You must picture the company seated on rough benches or ammunition-boxes (here and there one finds a chair salved from a wrecked farm) round a makeshift table, knocked together by the orderlies, with sheets of newspaper in lieu of a tablecloth. Most of the food is put on the table at once—sardines in an enamel soup-plate, cold tongue ditto, ration bread (rather mouldy if we are in an isolated post), some kind of hot meat on an enamel dish, and enamel cups for drinks. The conversation is sprightly, mostly of the events of the day. The presence of the “Padre” curbs the freedom of the language to some extent, though, Heaven knows, he, poor man, has already discovered that the army swears terribly in Flanders. “I can stand a good deal,” a “Padre” said to me one day, “but I draw the line firmly at some words.”

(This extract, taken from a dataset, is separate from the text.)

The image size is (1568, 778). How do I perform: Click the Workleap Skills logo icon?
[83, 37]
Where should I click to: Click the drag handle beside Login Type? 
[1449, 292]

This imperturbable young man with the shaven head and the yellow moustache, whose dinner is being continually interrupted by gruff voices issuing from the darkness at the door of the dug-out, “Can I speak to the Captain?” “A message for the Captain!” “About those blankets for the men, sir ...” is responsible for the safety of this stretch of trench and its tenants. He transacts his business through the door of the dug-out and eats his dinner at the same time, always tranquilly. The hole in the back of his tunic is a souvenir of a piece of high-explosive shell in the shoulder, and the cut in the knee of his trousers is due to the same cause. A boy with yellow hair and pink cheeks, who is talking telescopic rifles with the doctor, is Lord of the Hate Squad—in other words, in charge of the snipers. Only that afternoon I had seen him, with a companion, amid bullets snapping viciously against a ruined wall, patiently waiting for a certain sniping Hun whose habitat was in a tree. He had not got him that day, but the Hate Squad had their eye on the sniper, and sooner or later his number would go up.

A burst of laughter from the other end of the table greets a story told with infinite gusto by the machine-gun officer, a phlegmatic young man with the ribbon of the Military Cross on his tunic. He knows German well, and one of his amusements is to revile the Germans in their own tongue. He is recounting some of the epithets he applies to them.